The way I do it in here is that if merge(a, b) raises a conflict, then
whatever the user puts in is a new setting.  If it doesn't raise a
conflict, then it doesn't count as a new setting.

> > The other funky case is this thing (any clever name suggestions?):
> >     a
> >    / \
> >   b*  c*
> >    \ / \
> >     c*  d*
> > Merging here will give a conflict, with my algorithm; 3-way merge
> > would resolve it cleanly.  Polling people on #monotone and #revctrl,
> > the consensus seems to be that they agree with 3-way merge, but giving
> > a conflict is really not _that_ bad.  (It also seems to cause some
> > funky effects with darcs-merge; see zooko's comments on #revctrl and
> > darcs-users.)
> > 
> > This is really a problem with the user model, rather than the
> > algorithm.  Apparently people do not interpret the act of resolving
> > the b/c merge to be "setting" the result; They seem to interpret it as
> > "selecting" the result of 'c'; the 'c' in the result is in some sense
> > the "same" 'c' as in the parent.  The difference between "setting" and
> > "selecting" is the universe of possible options; if you see
> >    a   b
> >     \ /
> >      c
> > then you figure that the person doing the merge was picking from all
> > possible resolution values; when you see 
> >    a   b
> >     \ /
> >      b
> > you figure that the user was just picking between the two options
> > given by the parents.  My user model is too simple to take this into
> > account.  It's not a huge extension to the model to do so; it's quite
> > possible that an algorithm could be devised that gave a clean merge
> > here, perhaps by separately tracking each node's nearest marked
> > ancestor and the original source of its value as two separate things.
> 
> I think this could be solved by considering both 'b' revisions as one
> entity, which overrides settings from parents of the first 'b' revision,
> and also the 'a' revision (after the creation of the second 'b'
> revision). pcdv would say that the second 'b' overrides the 'a'
> revision, what about instead considering them as a single group that
> overrides parents of any member, and all members of which are overridden
> by any child that overrides one member? To handle the cases given as
> "ambiguous clean", this scheme would have to allow a revision to belong
> to multiple groups. A "group" would be a revision, and all descendents
> that haven't changed names.

I'm afraid I'm really not following this.  What does "consider as one
entity" mean, and "a single group", and so on?  Could you give some
examples or something?

> > Relation to other work
> > ----------------------
> > 
> > This algorithm is very close to the traditional codeville-merge
> > approach to this problem; the primary algorithmic difference is the
> > marking of conflict resolutions as being "changes".
> 
> Not sure about traditional cdv-merge, but if conflict resolutions are
> only considered changes WRT parents they don't match I think it's the
> same as pcdv. I think that doing things this way (and therefore allowing
> multiple least-common-marked ancestors) could get rid of the "ambiguous
> clean" case(s), and would be otherwise identical.

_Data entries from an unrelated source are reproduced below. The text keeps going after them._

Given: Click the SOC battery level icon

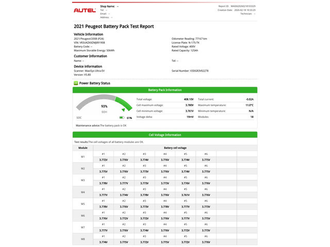Looking at the screenshot, I should point(122,118).
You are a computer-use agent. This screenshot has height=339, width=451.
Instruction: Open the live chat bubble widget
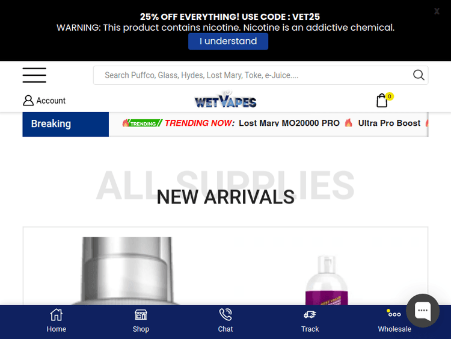(423, 311)
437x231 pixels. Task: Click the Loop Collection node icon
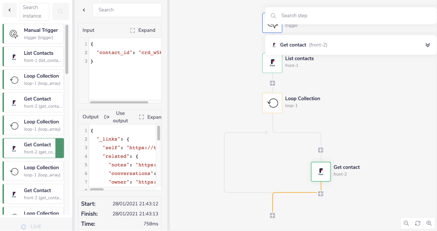pyautogui.click(x=272, y=103)
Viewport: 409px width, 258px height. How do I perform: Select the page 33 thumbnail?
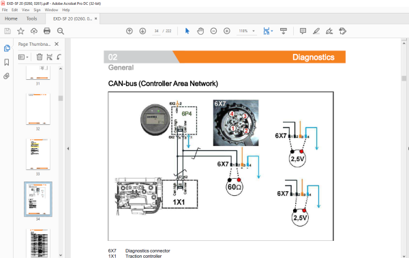pyautogui.click(x=38, y=154)
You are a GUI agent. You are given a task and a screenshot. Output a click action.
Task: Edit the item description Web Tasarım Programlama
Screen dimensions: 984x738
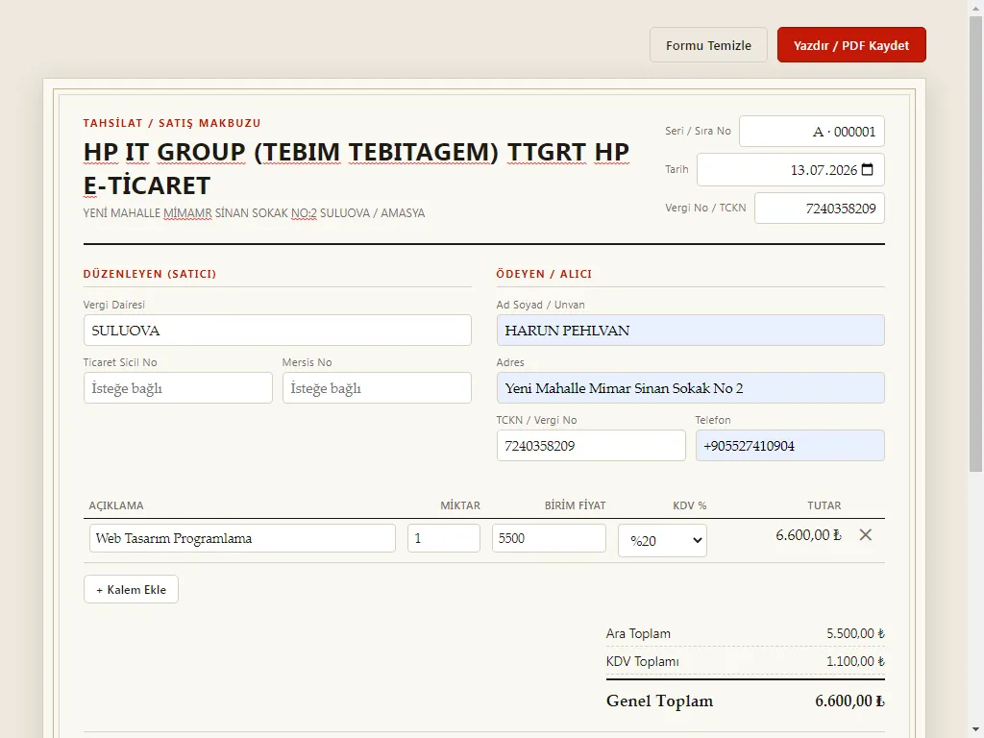pyautogui.click(x=242, y=538)
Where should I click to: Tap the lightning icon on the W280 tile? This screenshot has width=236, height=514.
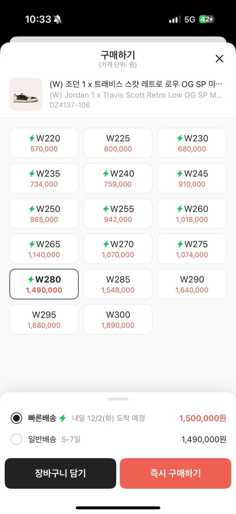[x=31, y=280]
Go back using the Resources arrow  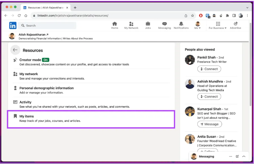pyautogui.click(x=15, y=50)
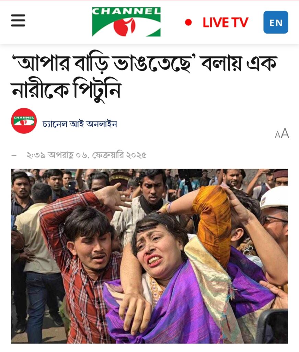Change article font size with AA icon
Screen dimensions: 299x352
click(282, 134)
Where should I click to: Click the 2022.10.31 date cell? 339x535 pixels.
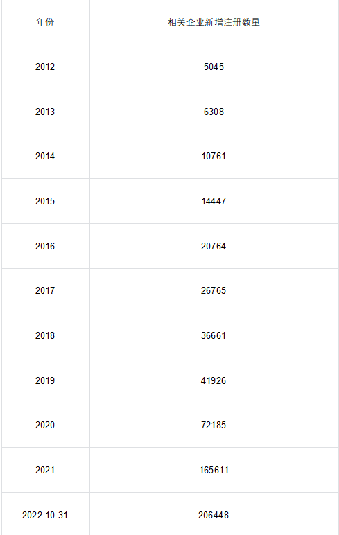45,515
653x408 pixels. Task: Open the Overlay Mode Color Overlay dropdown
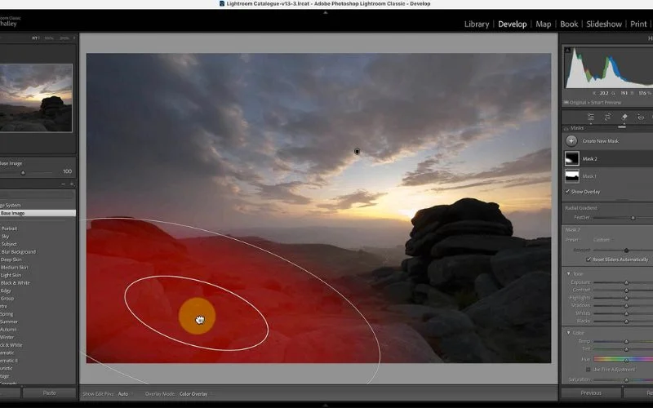click(x=193, y=394)
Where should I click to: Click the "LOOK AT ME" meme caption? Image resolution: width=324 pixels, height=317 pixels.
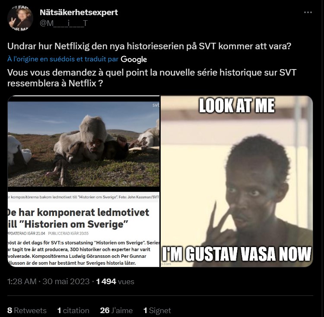(237, 106)
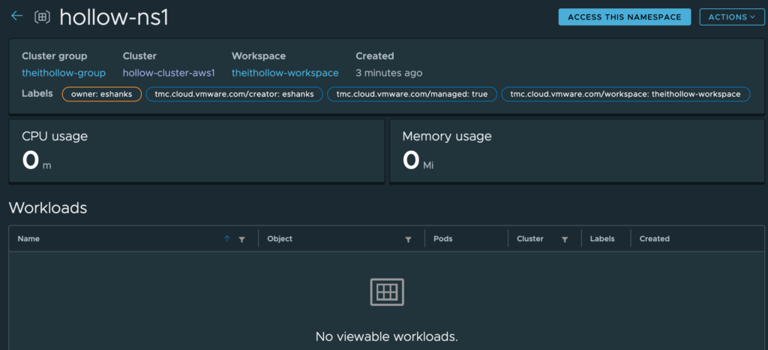Click the namespace icon beside hollow-ns1
This screenshot has height=350, width=768.
tap(43, 17)
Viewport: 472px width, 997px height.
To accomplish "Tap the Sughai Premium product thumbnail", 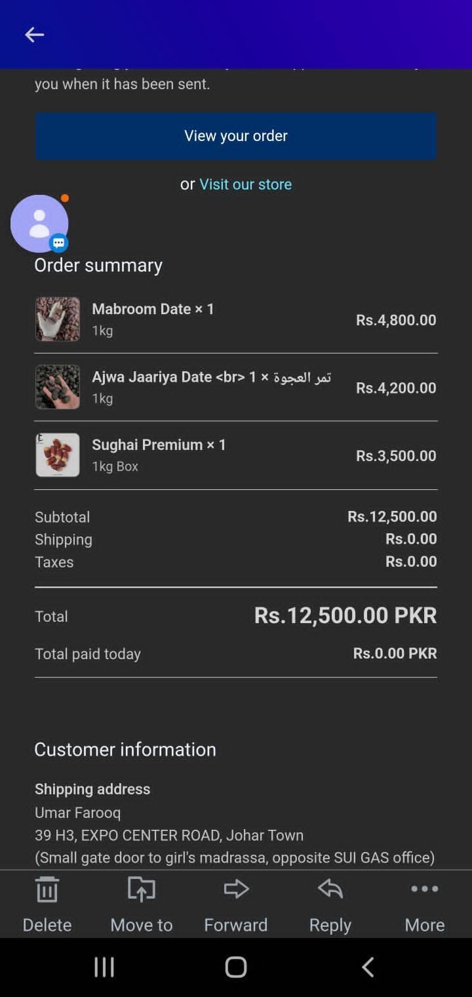I will (58, 455).
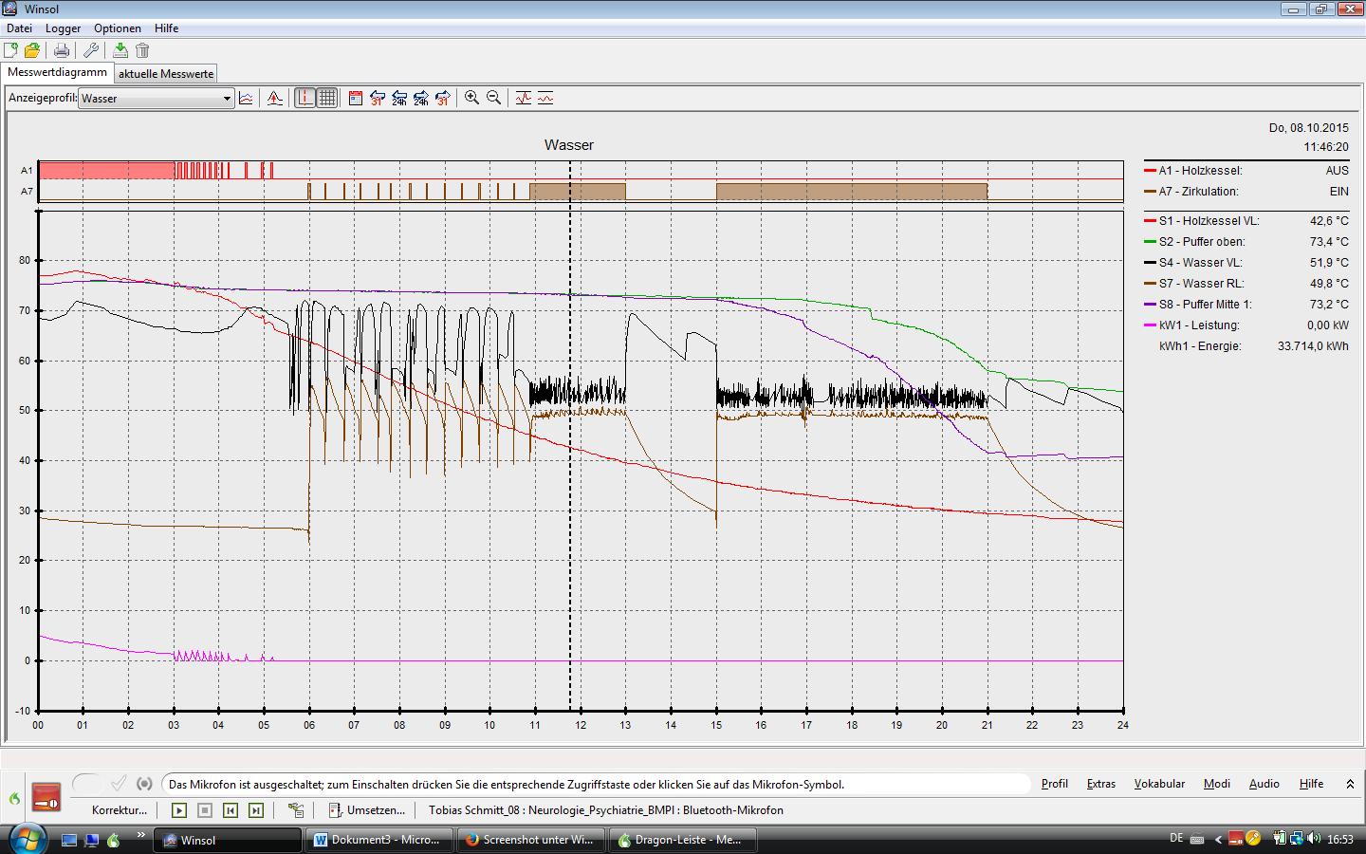The width and height of the screenshot is (1366, 854).
Task: Toggle the vertical cursor line button
Action: [305, 98]
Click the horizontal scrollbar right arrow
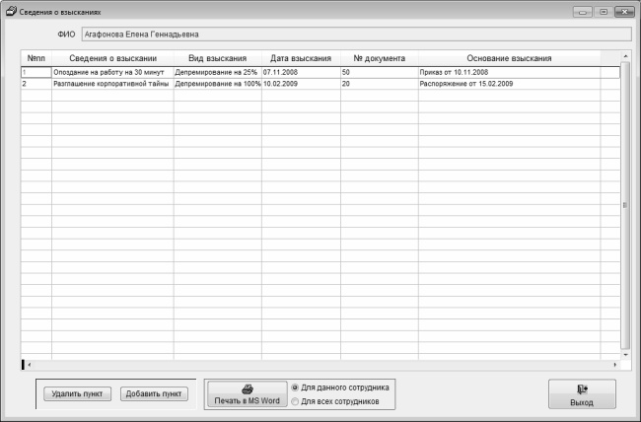The image size is (641, 422). coord(614,365)
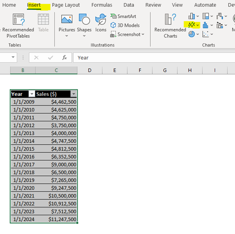The width and height of the screenshot is (235, 234).
Task: Insert 3D Models
Action: [125, 25]
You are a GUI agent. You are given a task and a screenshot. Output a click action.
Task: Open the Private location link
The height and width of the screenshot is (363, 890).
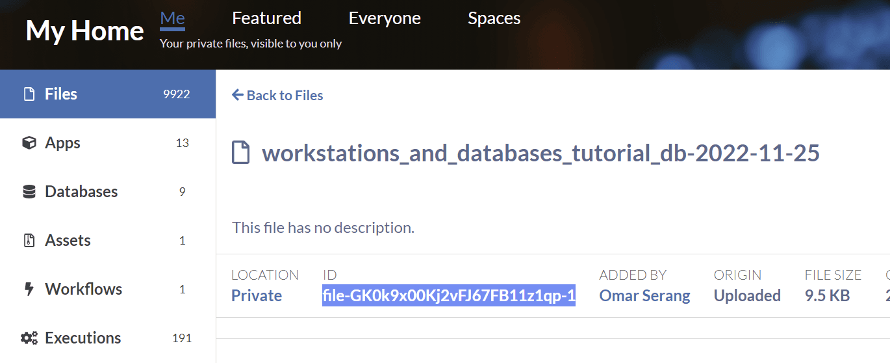point(257,295)
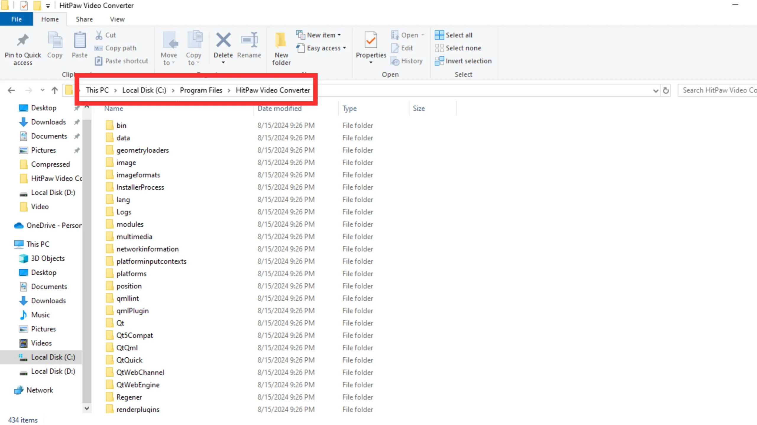The width and height of the screenshot is (757, 425).
Task: Click the View menu tab
Action: pos(117,19)
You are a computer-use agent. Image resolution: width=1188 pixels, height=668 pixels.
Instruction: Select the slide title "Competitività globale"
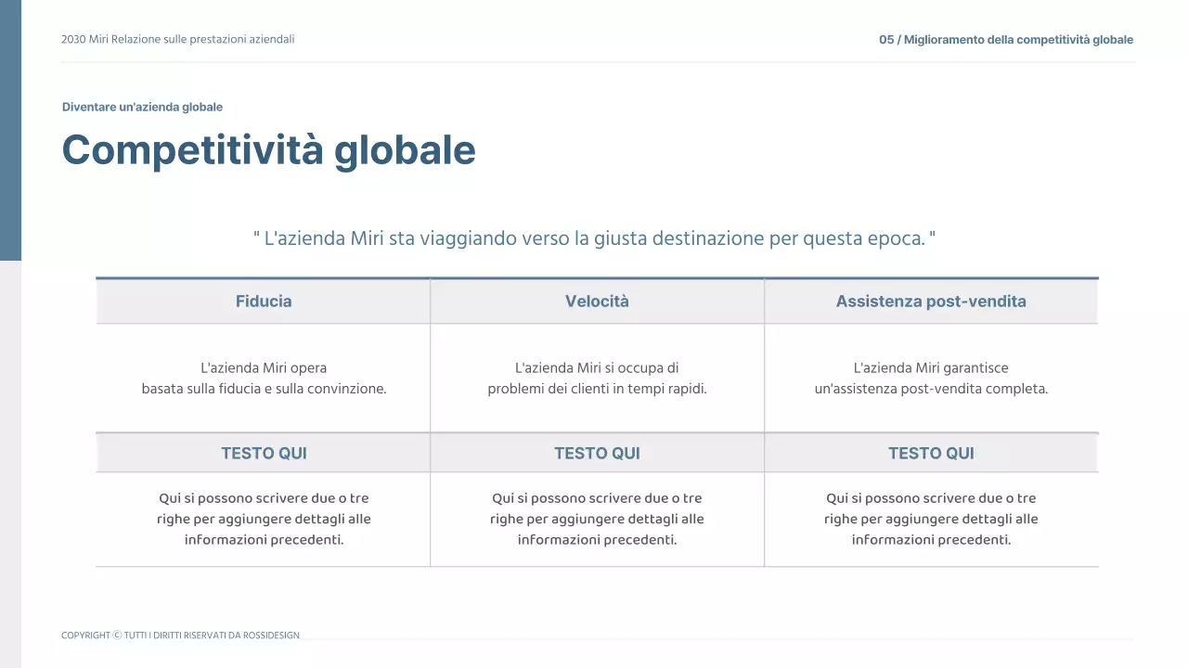[268, 149]
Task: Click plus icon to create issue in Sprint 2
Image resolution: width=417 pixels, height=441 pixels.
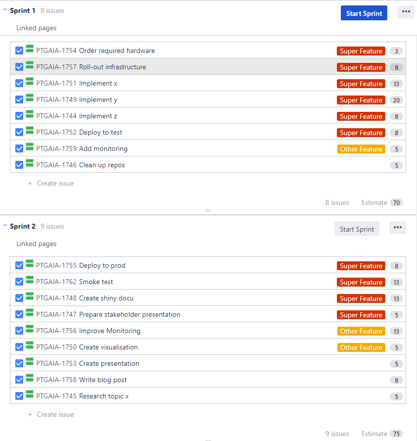Action: (x=30, y=415)
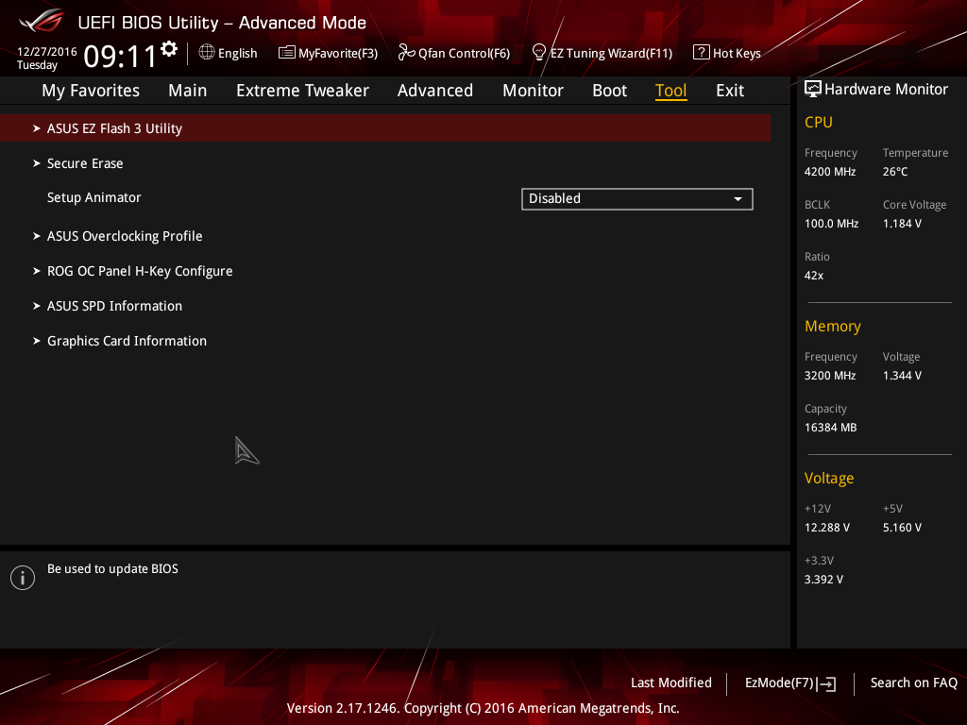The height and width of the screenshot is (725, 967).
Task: Switch to the Monitor tab
Action: tap(533, 91)
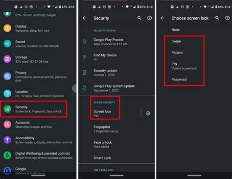Viewport: 232px width, 179px height.
Task: Tap the help icon in Security header
Action: pyautogui.click(x=149, y=18)
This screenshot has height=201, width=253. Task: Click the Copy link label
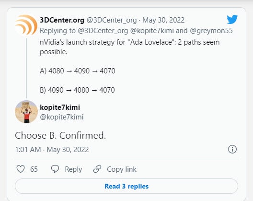tap(122, 169)
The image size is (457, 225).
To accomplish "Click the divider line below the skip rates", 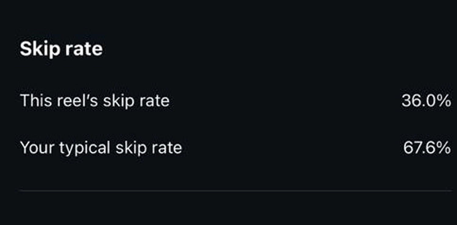I will (235, 191).
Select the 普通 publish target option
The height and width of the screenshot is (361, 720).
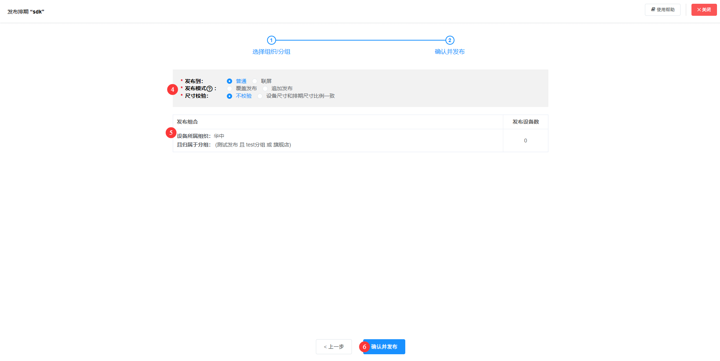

Hmm, in traditional cdv tree-merging, all merges are marked the same
-- if the name is totally new, it's a new change; if it has the same
value as a parent, it's not.  _Because_ of this, it hits ambiguous
clean in some simple cases, like the classic criss-cross:
   |
   a
  / \
 b*  c*
 |\ /|    (marked like traditional cdv-merge would, IIUC)
 | X |
 |/ \|
 b   c

Here *(b) is an ancestor of c, *(c) is an ancestor of b; you lose.

It's exactly that I mark the conflict resolutions as changed, that
eliminates ambiguous clean merge.

(ambiguous clean merge is sufficiently annoying that I feel like I'm
using too weak a verb there.  "annihilates"?  "obliterates"?

maybe I'm taking this too personally.)

-- Nathaniel

-- 
Damn the Solar System.  Bad light; planets too distant; pestered with
comets; feeble contrivance; could make a better one myself.